My stylist is a genius of hand and mind. Yesterday, we discussed “The History of Love” novel and After Life, the Netflix series with Ricky Gervais. After hours of nearness and gratitude for the way she manipulates my hair into perfect behavior, I pay attention. *See Fleabag, season one, episode five, also recommended by said hair whisperer. Last night, my husband and I watched After Life, and her insight of what I *might* like proved true yet again.
If ever I had stamina for face to face human interaction, it ended in the extended ~ no shared breathing in common spaces ~ mandate. We each moved to an internal camp, a victim’s default, and the effort to engage feels so tiring now. I am easily labeled a horrid, inconsistent friend, but there in a salon chair with my head painted and wet, I find gratification in exchange. It makes me long for friendship.

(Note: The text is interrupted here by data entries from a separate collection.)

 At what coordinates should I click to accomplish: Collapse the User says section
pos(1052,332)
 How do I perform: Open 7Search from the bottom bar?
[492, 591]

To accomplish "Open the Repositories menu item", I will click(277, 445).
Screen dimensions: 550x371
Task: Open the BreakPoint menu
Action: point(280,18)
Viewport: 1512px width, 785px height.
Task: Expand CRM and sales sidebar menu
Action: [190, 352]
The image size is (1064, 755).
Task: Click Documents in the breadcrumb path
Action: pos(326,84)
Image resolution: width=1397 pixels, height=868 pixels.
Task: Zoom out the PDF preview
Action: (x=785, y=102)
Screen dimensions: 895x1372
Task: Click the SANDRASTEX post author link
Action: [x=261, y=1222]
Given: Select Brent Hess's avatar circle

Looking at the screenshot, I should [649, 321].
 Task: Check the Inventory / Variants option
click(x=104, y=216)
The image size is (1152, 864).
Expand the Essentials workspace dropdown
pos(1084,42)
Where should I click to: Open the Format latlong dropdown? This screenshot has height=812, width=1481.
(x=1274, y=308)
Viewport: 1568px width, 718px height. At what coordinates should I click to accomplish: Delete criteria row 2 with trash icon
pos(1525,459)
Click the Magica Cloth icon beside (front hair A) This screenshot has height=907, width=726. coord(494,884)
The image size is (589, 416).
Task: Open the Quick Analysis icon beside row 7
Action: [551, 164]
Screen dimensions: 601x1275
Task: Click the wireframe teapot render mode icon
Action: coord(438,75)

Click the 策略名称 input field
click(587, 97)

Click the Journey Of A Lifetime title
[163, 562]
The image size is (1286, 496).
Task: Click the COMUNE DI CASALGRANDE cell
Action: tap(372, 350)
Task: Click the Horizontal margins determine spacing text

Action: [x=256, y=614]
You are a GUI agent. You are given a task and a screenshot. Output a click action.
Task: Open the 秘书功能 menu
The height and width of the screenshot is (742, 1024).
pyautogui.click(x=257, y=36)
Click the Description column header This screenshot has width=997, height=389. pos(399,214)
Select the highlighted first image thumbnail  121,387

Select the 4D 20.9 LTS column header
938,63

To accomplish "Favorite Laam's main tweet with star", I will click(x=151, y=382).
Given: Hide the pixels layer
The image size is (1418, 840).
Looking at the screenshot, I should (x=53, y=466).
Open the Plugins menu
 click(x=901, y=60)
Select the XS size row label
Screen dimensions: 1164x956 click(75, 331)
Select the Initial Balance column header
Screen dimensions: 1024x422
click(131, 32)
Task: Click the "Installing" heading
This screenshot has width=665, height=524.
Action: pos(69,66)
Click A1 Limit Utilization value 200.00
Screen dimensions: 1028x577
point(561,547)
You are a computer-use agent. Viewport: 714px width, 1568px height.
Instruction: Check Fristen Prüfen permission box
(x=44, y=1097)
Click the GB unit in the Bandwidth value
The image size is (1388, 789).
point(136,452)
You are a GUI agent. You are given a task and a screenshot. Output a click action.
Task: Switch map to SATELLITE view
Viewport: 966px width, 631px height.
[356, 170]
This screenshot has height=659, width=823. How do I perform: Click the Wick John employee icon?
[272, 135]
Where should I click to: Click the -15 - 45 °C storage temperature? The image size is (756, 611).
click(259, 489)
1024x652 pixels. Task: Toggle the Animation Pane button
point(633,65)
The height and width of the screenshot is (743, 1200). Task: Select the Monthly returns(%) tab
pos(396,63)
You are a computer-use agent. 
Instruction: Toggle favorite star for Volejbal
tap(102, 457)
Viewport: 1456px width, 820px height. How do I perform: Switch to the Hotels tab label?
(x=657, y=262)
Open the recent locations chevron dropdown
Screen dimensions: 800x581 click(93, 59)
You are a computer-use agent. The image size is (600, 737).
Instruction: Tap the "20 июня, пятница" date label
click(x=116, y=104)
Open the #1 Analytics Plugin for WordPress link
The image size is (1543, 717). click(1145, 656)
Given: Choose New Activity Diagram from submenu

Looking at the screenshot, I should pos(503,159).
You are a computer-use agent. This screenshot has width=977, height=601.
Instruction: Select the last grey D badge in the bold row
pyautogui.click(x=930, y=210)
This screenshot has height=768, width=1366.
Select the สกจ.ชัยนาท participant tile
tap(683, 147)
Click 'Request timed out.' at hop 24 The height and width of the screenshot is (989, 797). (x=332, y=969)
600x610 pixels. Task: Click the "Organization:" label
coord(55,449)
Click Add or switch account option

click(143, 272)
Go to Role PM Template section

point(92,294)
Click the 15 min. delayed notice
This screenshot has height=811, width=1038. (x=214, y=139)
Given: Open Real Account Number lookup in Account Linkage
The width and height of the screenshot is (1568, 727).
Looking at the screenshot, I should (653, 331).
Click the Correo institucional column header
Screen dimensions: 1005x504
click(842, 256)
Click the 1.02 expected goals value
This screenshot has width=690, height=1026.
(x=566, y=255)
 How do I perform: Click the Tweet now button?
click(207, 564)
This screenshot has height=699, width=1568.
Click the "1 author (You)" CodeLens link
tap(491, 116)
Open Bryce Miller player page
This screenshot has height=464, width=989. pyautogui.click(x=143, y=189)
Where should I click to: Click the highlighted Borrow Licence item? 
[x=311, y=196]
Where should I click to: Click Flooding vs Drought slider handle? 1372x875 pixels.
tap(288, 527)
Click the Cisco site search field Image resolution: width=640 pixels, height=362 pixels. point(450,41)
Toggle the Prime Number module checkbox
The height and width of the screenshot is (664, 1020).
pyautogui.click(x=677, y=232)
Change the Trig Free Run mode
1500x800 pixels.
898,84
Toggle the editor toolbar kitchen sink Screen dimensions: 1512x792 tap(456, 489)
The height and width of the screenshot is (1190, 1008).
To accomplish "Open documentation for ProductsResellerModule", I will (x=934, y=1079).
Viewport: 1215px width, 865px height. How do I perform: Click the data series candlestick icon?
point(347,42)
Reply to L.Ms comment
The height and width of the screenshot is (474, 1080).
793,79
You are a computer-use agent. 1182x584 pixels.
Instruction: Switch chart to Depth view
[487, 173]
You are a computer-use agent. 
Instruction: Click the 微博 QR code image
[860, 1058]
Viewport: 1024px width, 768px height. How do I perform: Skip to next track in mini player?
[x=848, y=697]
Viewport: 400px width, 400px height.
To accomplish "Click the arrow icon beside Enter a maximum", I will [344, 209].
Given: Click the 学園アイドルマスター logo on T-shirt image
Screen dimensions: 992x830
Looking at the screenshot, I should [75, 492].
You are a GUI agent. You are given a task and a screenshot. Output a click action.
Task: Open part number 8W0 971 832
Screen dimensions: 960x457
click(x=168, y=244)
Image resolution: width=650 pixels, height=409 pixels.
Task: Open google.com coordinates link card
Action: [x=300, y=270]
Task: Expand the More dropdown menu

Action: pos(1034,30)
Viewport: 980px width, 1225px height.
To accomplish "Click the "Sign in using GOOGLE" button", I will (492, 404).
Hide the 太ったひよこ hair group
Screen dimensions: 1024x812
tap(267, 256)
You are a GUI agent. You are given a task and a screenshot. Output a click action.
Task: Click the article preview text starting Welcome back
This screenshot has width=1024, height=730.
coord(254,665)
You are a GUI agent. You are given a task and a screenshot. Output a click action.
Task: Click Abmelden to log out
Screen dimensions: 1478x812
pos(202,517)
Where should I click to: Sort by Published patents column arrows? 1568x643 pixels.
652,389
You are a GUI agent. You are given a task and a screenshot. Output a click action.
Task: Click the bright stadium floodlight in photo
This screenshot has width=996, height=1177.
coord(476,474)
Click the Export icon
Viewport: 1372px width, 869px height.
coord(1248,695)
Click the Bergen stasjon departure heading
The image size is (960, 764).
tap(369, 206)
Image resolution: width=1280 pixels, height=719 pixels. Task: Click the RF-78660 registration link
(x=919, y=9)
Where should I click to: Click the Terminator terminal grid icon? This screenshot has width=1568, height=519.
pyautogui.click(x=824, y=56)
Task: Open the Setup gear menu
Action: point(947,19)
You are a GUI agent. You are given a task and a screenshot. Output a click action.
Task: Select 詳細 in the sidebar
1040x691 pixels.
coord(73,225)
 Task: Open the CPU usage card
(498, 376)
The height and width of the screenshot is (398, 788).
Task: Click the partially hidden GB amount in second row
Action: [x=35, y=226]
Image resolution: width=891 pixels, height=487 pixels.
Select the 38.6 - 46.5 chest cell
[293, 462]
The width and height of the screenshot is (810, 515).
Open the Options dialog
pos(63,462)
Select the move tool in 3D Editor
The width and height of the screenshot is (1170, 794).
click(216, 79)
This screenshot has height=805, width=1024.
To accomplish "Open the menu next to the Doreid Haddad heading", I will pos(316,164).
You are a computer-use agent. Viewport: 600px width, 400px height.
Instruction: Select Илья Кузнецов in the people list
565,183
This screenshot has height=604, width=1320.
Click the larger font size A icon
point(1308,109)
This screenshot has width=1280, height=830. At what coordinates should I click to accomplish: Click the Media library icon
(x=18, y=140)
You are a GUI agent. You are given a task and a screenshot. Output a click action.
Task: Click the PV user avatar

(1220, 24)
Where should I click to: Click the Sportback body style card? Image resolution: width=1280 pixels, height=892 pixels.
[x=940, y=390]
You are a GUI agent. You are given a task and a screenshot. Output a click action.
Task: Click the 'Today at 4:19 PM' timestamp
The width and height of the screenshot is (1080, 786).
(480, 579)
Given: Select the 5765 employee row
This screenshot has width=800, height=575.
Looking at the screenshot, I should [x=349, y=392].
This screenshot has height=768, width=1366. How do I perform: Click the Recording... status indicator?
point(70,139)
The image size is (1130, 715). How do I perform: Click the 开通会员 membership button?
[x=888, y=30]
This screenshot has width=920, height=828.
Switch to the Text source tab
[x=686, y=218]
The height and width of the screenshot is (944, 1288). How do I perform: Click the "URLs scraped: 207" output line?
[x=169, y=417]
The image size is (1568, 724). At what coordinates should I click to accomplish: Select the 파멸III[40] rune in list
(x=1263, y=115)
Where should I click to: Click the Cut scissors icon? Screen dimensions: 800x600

Chit chat can feel exhausting like treading water, kick kick kick to stay afloat, while there’s an easy slow ooze around in the depth. But when I sit with her, she dives in. She pays attention, she knows me. I have felt this new phenomena lately with my Julie and my Sarah. And it happened when *I* began to undress my distress. It’s my fault. I’m guarded, playing defense with how much I’ll allow a difficult past to temper conversation. I should have stayed the course with vulnerability in friendships, with admitting I had a limp. tumors and trauma, guilt, shame and deception, abuse and secrets, longing and rejection, inadequacy and confusion instead of pretending my way into belonging only to exist at an arm’s length in closeness.
When I finally did, they all seemed to sigh in relief that I had finally shown up.
He’s the only exception. Slowly, he has come to know me, slowly I have shared what I need, slowly I am beginning to feel seen. We have been near for so long, like twins now, a force, a team, like spokes and gears that roll along in unison. The history of ~our~ love is an overlay of pages, card stock and construction beneath, four daughters deep, deeper than you can see or read, the stories hold hands with memory, covered by the way we sway today as light and confident as the decor of tissue and vellum.
Nearness creates fusion, a mitochondrial transfer of knowing. I cannot airdrop a touch of your hand or see your eyes flicker or transfer my own raised brow or squinched smile. All we have is now. If I view through pixelation, the way life feels alone and online, a distant attempt of exchange, a zip file of suggestion, the understanding and the measurement of any relationship dries and dies in the shallows.
I once asked him if he was ever not with me, knowing he would still be with me, what would he say to me that I may not be able to hear. And he said he would say ~ I’m right here~ I’m right here.
We have come to know each other in the nearness of our blood and bandage, our walks back home. I I love him enough to admire his individual frame and also become an extension of that frame. My vow is to not dissect him in cold psychoanalysis, but, with warmth, listen and observe as one does a miracle. His soul exceeds what may be known or viewed or categorized or systemized or dissected in my misinterpretation through a lens of my own fractures.
And so I muse at him mysteriously, the other me, wonder filling my imagination as in the first days with history being as deep as any content.
So, here is an example of a beautiful complex and blemished history which informs the future of love. I’ll tend to you, and care for you while you are healed in my love, and I in yours with shadows of dimming indiscretion and broken confidences becoming crossbeams of a lean-to, a lean-two, a T-pee, an overlay of feathers, a woven complexity of union, a mysterious communion.
And I will learn to have this same behavior in friendship if grace gives opportunity. If it does not, if I had to lose to learn, to write as a tool, I will write about all of the beautiful souls I’ve lost because I was scared to let them in for fear they would think the contents too much a mess.
There is a romance so deep that no one can live up to its demand alone. It requires the air, much of the err, and four corners of giving. I have seen it only in glimpses, as through vellum, such as the one that lies so elegantly atop so many heavy and complex pages.